NPS vs Mutual Fund: What is best for You?

NPS vs mutual fund: Building a secure after-retirement life needs due diligence and carefully thought out strategy. Saving and investing for retirement should be the most important aspects of your retirement planning. It is essential to start early and invest in asset classes that offer inflation beating returns. Since there are many investment avenues in the market, selecting the most suitable one can be confusing. NPS and mutual funds are two popular investment options that people consider to build their post-retirement corpus. 

NPS vs Mutual Fund: What is best for You?
NPS vs Mutual Fund

Before selecting an option, it is important to understand both investment options. In this article, we will draw a comparison between NPS and mutual funds as investment options and explain which one is better. Like resident investors, NRIs can also invest in mutual funds and NPS to secure their retirement financially. 

What is NPS?

Initially, the National Pension Scheme (NPS) was introduced by the government of India in 2004 for government employees. However, in 2009, the scheme became available to all employees from the public, private, and unorganized sectors. Investors can open an NPS account and make a recurring deposit throughout their employment. 

After retirement, you can withdraw a partial lump sum up to 40% of the accumulated corpus and the remaining 60% has to be reinvested in an annuity. You can get a standard deduction of Rs. 1.5 lakh on the investment amount under Section 80C of the Income Tax Act 1961. Under Section 80CCD of the IT Act, you can get a maximum deduction of Rs. 50,000 each fiscal year.   

Benefits of NPS

If you invest in National Pension Schemes, you will enjoy the following benefits:

  • The National Pension Scheme is a long-term investment avenue.
  • The NPS is backed by the government that carries minimal risk of loss. 
  • It offers tax advantages under different sections of the Income Tax Act – 80C and 80CCD of Income Tax Act 1961.
  • Since there is no strict law about the frequency of investment, you can start investing whenever you choose to as per your convenience. 
  • NPS withdrawal up to 40% of the accumulated corpus is tax-free upon retirement. 
  • Amongst seven accessible funds, NPS is the only investment option that permits investors to switch the fund manager once every fiscal year.
  • Investment in NPS is directed towards equity, corporate debt, government bonds, and annuities. Because NPS funds have exposure to a variety of assets, which lowers the risk of volatility in the equity market. 

What are Mutual Funds?

Mutual funds are kind of a basket of multiple and varied financial instruments that generate income over a period of time. In other words, a mutual fund is a collection of money pooled from a diverse group of individuals. The funds are professionally managed by fund managers who allocate the fund in stocks, bonds, and many other such assets. After subtraction of appropriate fees and taxes, the participants get income and profits depending on their contribution towards the corpus.  

Benefits of Mutual Funds

  • As compared to other investment options, mutual funds are far more flexible. Investors can enter and exit a mutual fund any time.

======

> **JOBS**:
1 - According to the NPS vs mutual fund comparison, what kinds of assets is NPS investment directed toward? List each one.
2 - Carry the NPS vs mutual fund comparison forward from its last line with the next part of the text.

======

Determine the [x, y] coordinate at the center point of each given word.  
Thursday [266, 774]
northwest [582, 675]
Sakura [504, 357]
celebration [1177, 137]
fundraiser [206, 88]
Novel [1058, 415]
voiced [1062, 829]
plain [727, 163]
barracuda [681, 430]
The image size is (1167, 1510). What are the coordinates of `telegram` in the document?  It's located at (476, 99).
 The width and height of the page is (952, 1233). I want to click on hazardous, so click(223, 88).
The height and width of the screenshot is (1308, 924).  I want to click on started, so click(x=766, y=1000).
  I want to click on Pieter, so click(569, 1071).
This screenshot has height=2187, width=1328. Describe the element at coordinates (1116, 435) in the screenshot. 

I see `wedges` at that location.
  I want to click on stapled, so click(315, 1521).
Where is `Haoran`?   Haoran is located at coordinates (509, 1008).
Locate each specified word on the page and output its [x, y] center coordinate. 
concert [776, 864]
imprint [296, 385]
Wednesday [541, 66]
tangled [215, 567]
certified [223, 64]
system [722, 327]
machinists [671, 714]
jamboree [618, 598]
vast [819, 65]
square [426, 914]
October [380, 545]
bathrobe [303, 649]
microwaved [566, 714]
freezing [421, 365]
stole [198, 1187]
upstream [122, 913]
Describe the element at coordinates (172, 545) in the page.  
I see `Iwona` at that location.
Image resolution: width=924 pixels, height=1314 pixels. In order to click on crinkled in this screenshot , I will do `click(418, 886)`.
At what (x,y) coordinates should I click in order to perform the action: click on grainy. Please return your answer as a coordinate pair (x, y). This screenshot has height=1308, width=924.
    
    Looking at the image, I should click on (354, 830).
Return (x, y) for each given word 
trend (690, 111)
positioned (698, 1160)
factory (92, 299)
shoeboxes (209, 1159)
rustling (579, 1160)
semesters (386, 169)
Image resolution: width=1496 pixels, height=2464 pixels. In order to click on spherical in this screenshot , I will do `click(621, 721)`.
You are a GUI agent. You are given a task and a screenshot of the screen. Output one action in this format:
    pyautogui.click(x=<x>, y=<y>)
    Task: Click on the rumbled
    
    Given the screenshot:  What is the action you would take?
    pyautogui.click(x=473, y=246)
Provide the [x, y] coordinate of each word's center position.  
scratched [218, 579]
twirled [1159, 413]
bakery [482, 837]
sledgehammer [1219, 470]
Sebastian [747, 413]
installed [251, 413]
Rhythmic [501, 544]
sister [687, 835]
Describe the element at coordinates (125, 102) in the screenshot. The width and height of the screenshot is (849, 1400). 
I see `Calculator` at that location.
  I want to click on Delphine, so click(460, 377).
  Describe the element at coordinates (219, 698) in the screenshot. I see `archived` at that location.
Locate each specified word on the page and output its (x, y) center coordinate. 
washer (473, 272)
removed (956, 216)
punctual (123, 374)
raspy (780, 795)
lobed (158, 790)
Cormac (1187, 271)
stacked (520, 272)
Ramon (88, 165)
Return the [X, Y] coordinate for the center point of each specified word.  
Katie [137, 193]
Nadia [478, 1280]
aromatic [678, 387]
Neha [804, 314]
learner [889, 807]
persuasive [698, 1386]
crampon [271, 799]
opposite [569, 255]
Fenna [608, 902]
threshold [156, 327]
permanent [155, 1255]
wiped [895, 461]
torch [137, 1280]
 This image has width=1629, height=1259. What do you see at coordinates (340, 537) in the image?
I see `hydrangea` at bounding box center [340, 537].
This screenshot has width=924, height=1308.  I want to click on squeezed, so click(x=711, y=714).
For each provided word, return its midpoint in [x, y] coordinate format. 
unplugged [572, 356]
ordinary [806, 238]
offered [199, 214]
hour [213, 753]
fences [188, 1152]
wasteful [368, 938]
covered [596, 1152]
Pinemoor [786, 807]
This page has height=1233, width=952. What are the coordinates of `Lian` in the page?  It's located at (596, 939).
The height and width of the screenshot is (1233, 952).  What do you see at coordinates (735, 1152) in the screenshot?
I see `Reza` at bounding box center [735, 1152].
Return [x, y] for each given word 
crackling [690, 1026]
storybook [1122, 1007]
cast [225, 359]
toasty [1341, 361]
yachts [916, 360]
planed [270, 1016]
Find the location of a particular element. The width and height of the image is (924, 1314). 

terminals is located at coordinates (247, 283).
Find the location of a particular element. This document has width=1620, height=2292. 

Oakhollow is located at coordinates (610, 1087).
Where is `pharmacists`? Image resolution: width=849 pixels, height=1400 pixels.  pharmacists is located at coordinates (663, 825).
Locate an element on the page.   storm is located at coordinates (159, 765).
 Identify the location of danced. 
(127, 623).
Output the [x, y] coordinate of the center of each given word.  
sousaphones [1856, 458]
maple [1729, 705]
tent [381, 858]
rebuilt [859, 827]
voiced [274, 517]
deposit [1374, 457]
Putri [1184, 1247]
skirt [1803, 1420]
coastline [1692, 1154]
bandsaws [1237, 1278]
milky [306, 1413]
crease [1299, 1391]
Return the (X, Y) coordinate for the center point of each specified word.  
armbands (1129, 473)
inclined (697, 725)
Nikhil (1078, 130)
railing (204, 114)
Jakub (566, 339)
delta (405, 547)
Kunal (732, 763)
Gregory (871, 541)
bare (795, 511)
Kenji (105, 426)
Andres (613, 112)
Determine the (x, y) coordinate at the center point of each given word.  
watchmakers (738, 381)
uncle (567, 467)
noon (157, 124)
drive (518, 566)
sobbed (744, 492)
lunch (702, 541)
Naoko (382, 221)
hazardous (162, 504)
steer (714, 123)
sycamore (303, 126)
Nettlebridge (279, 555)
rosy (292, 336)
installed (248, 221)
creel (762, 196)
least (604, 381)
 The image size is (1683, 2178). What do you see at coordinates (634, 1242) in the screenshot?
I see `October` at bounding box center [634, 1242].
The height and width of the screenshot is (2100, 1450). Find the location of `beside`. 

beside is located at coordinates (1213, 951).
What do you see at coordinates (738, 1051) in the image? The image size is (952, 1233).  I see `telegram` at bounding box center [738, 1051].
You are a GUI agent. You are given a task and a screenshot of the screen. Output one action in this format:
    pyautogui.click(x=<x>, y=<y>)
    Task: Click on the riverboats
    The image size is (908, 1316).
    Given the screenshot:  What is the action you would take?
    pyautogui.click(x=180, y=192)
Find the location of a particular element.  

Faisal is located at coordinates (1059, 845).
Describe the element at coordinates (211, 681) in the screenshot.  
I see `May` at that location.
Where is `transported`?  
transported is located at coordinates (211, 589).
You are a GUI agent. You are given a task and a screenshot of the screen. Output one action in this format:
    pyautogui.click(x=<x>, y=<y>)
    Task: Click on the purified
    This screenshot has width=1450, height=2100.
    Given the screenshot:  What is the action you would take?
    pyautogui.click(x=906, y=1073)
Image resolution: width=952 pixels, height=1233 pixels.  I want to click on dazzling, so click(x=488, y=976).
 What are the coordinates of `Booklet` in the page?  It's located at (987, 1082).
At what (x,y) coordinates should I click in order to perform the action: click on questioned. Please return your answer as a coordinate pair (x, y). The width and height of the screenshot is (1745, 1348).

======

> **THE RESULTS**:
1 -
- Equity
- Corporate debt
- Government bonds
- Annuities

2 -
  • Mutual funds are professionally administered by experienced professionals, called fund managers, who work tirelessly to optimize investment growth possibilities by changing allocations of funds according to the fluctuations in the market.
  • Mutual funds give you the opportunity to diversify your investment portfolio across stocks, debt, market size, sectors and industries.  
  • Investing in mutual funds is not very expensive. Mutual fund houses charge 0.50% to 1.50% in exchange for expert management, exposure to varied financial instruments, etc.
  • Other than ELSS investments, you can redeem your assets at any moment without a lock-in period. ELSS investment is subject to a 3-year lock-in period.  
  • Systematic investment plans allow you to invest with a little amount and create a sense of confidence. 
  • Since most mutual fund investments have no lock-in period and are open-ended, they offer high liquidity. 

NRIs and OCIs can download the SBNRI app to choose from 3000+ mutual fund schemes and invest in mutual funds from the country of their residence. Here are a few simple steps:

NPS vs Mutual Fund: Which One You Should Choose

Here is a comparison between NPS and mutual funds that will help you select the most suitable option for you.

  • Allocation of fund: Equity mutual funds invest mainly in equity stocks of companies. NPS, on the other hand, has low equity exposure. Hence, mutual funds tend to offer higher returns than NPS.
  • Risk: Due to government backing, NPS are less risky. Whereas, due to greater exposure to equity, investment in mutual funds is riskier. However, it depends on the amount of risk an investor is willing to take based on his/ her risk appetite and investment goals.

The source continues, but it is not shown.